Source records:
--------------------------------

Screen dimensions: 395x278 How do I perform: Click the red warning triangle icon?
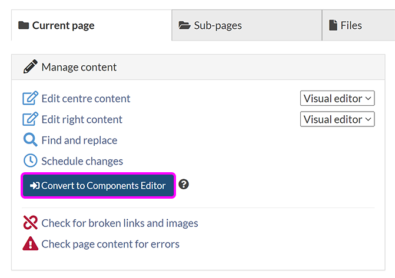point(30,244)
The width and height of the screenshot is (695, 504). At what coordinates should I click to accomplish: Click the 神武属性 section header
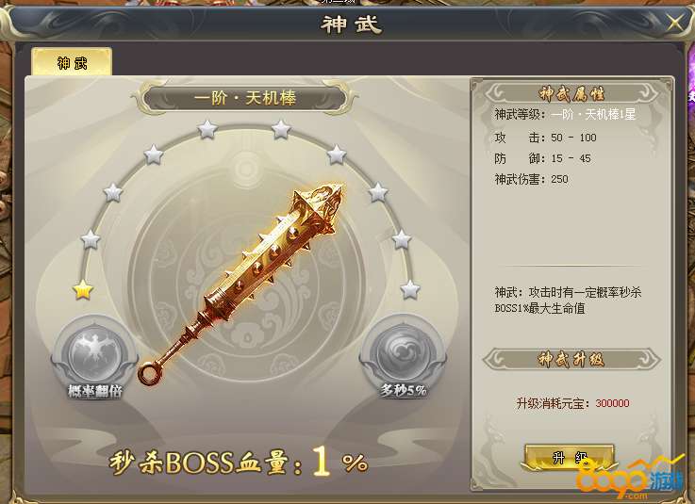pyautogui.click(x=571, y=93)
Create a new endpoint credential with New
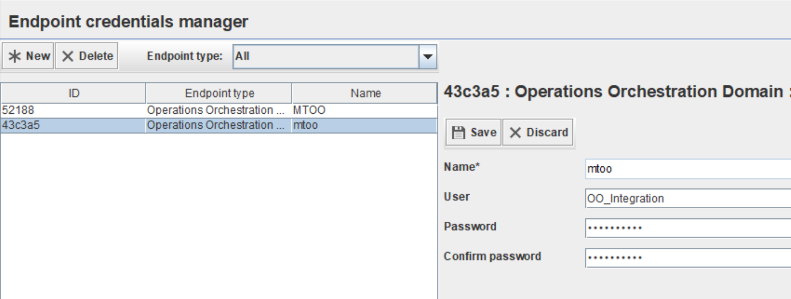 click(x=27, y=56)
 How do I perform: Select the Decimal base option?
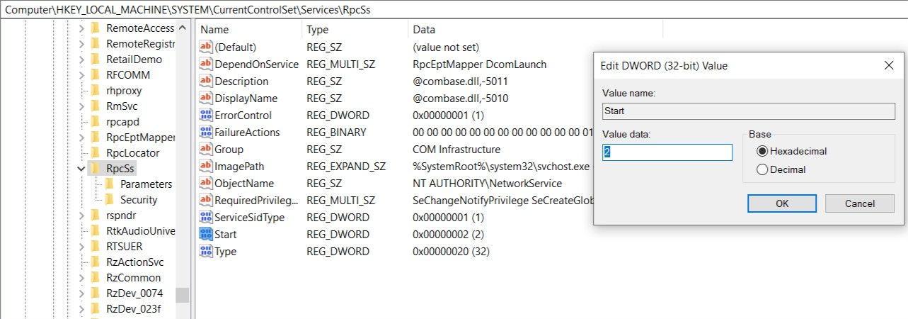(x=762, y=169)
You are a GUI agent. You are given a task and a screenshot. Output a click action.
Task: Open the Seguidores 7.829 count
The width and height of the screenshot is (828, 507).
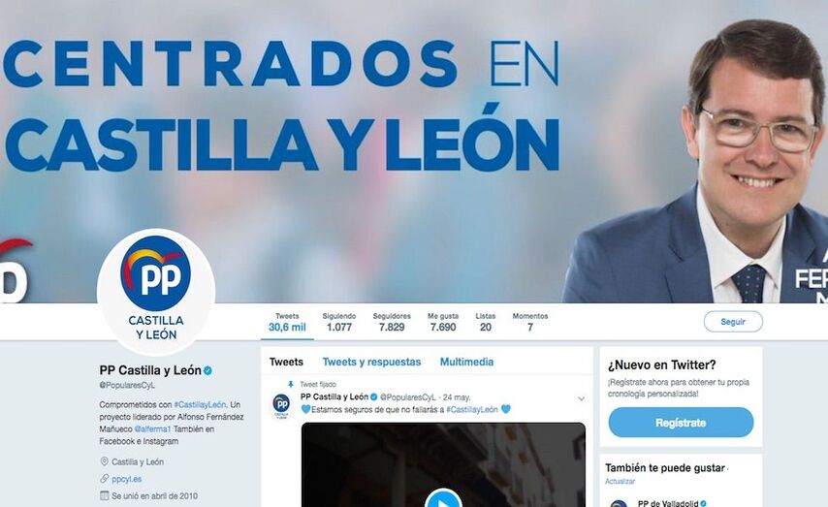click(392, 322)
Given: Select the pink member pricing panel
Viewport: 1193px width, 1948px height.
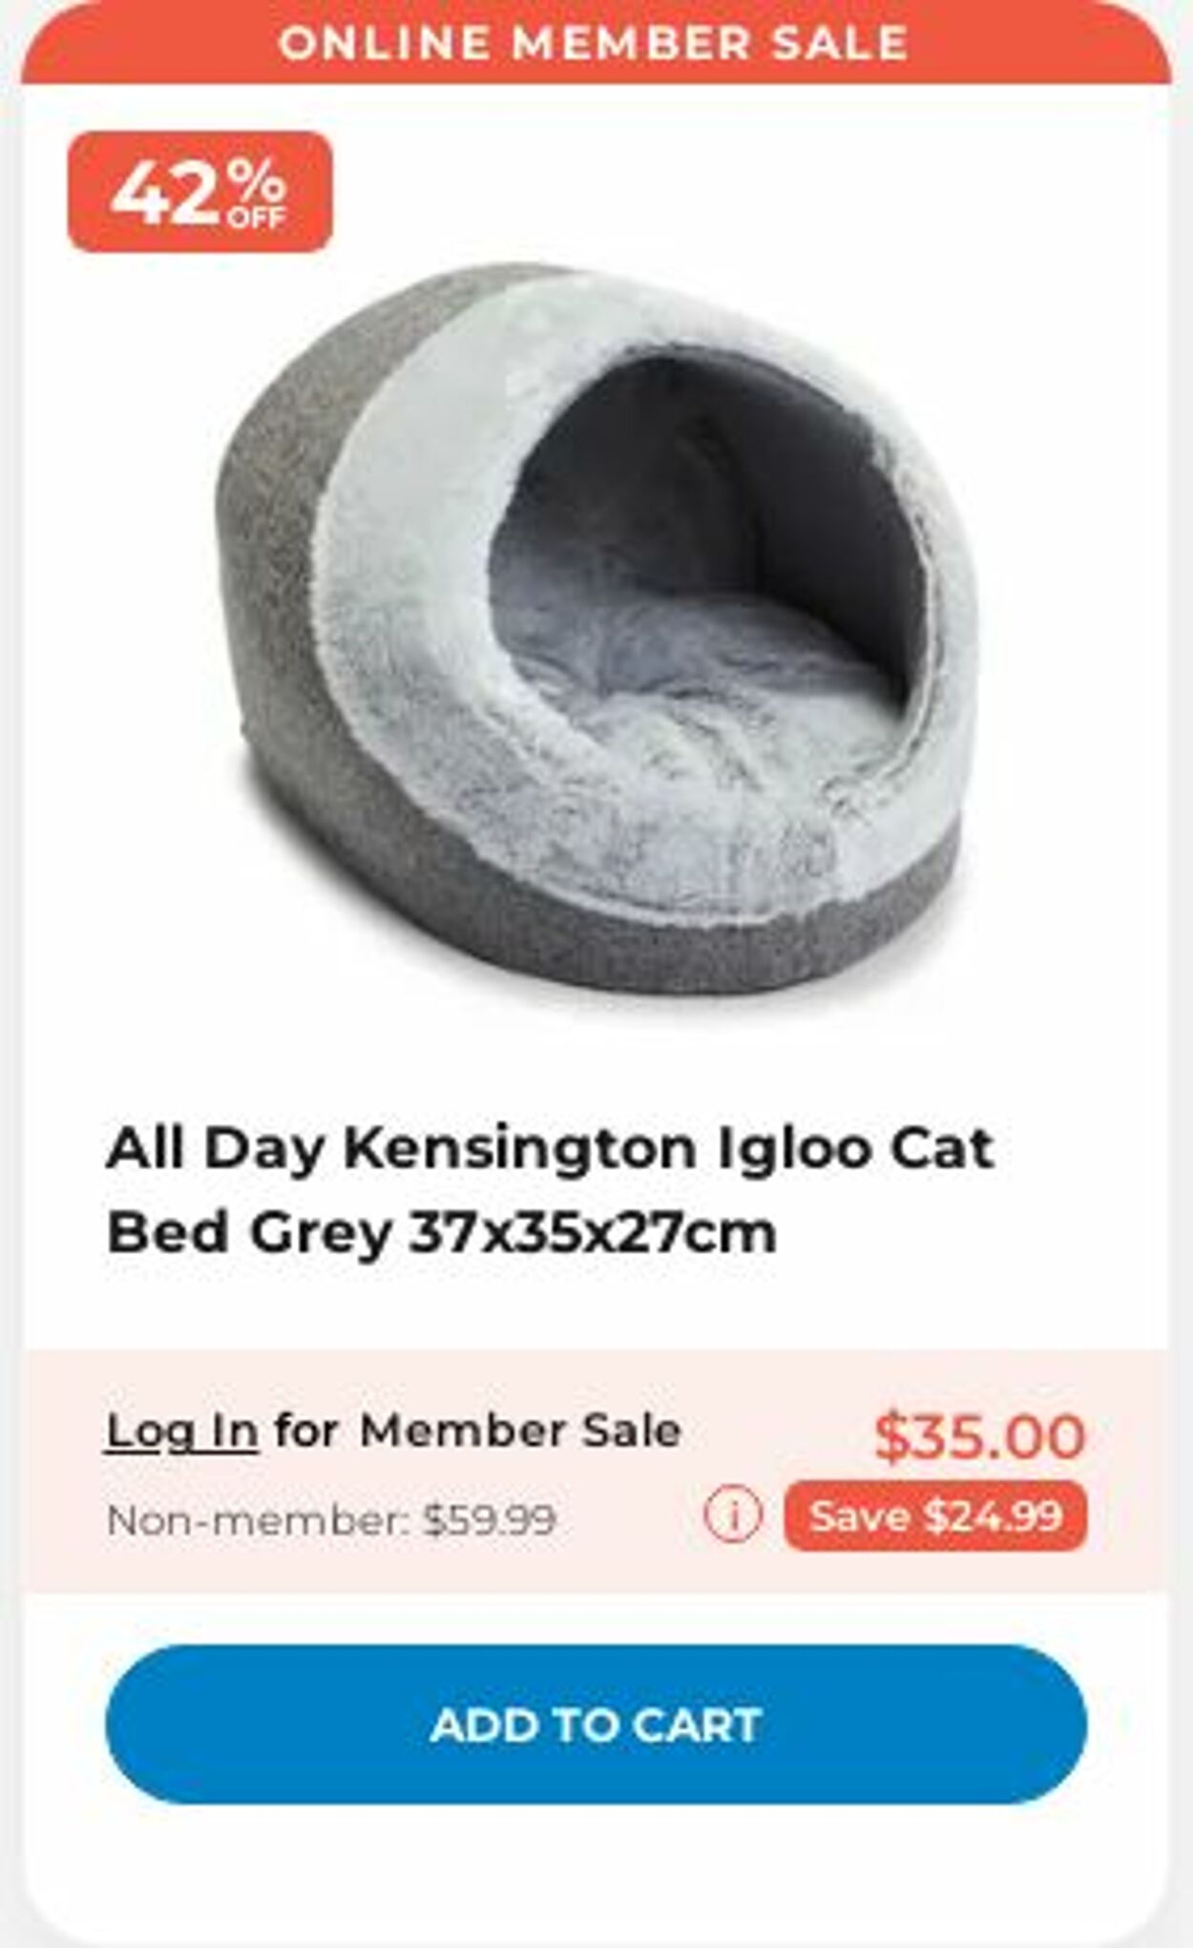Looking at the screenshot, I should 597,1471.
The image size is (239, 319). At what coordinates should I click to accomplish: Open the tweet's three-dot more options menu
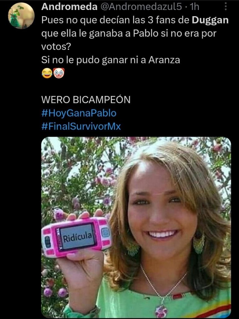(225, 7)
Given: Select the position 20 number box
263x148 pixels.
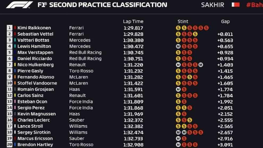Looking at the screenshot, I should [10, 145].
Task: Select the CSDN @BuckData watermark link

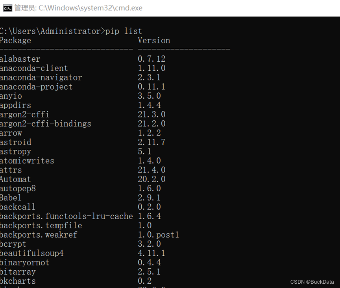Action: tap(313, 282)
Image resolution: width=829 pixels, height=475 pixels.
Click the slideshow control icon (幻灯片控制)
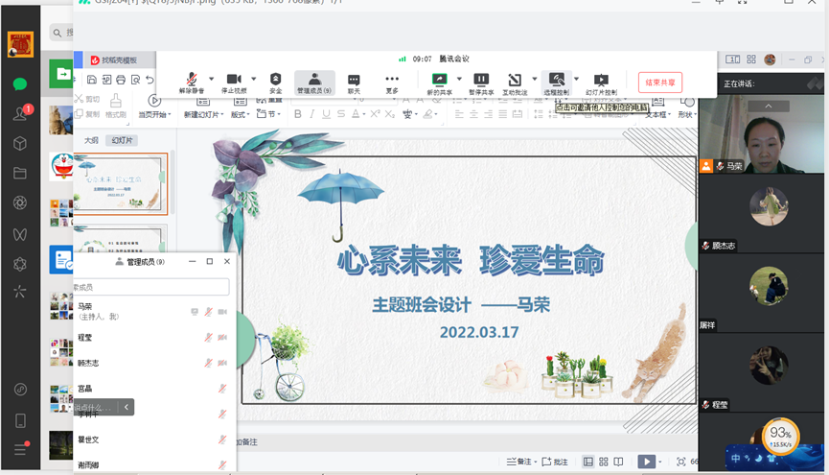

--------------------------------

WHAT IS NEEDED → Only the pictures are to be left out, and all of the data must otherwise be transcribed exactly.

RESULT BELOW →
Screen dimensions: 395x278 How do I perform: Click the red warning triangle icon?
point(30,244)
The width and height of the screenshot is (695, 504). At what coordinates should I click to accomplish: Click the 神武属性 section header
pyautogui.click(x=571, y=93)
Create a new endpoint credential with New
 click(x=27, y=56)
 How do I perform: Select the Decimal base option?
(x=762, y=169)
You are a GUI agent. You are given a task and a screenshot. Output a click action.
Task: Open the Seguidores 7.829 count
The width and height of the screenshot is (828, 507).
click(392, 322)
Given: Select the pink member pricing panel
Viewport: 1193px width, 1948px height.
Looking at the screenshot, I should 597,1471.
The image size is (239, 319). At what coordinates should I click to accomplish: Open the tweet's three-dot more options menu
(225, 7)
Given: Select the position 20 number box
263x148 pixels.
Looking at the screenshot, I should [10, 145].
Task: Select the CSDN @BuckData watermark link

Action: tap(313, 282)
Image resolution: width=829 pixels, height=475 pixels.
Click the slideshow control icon (幻灯片控制)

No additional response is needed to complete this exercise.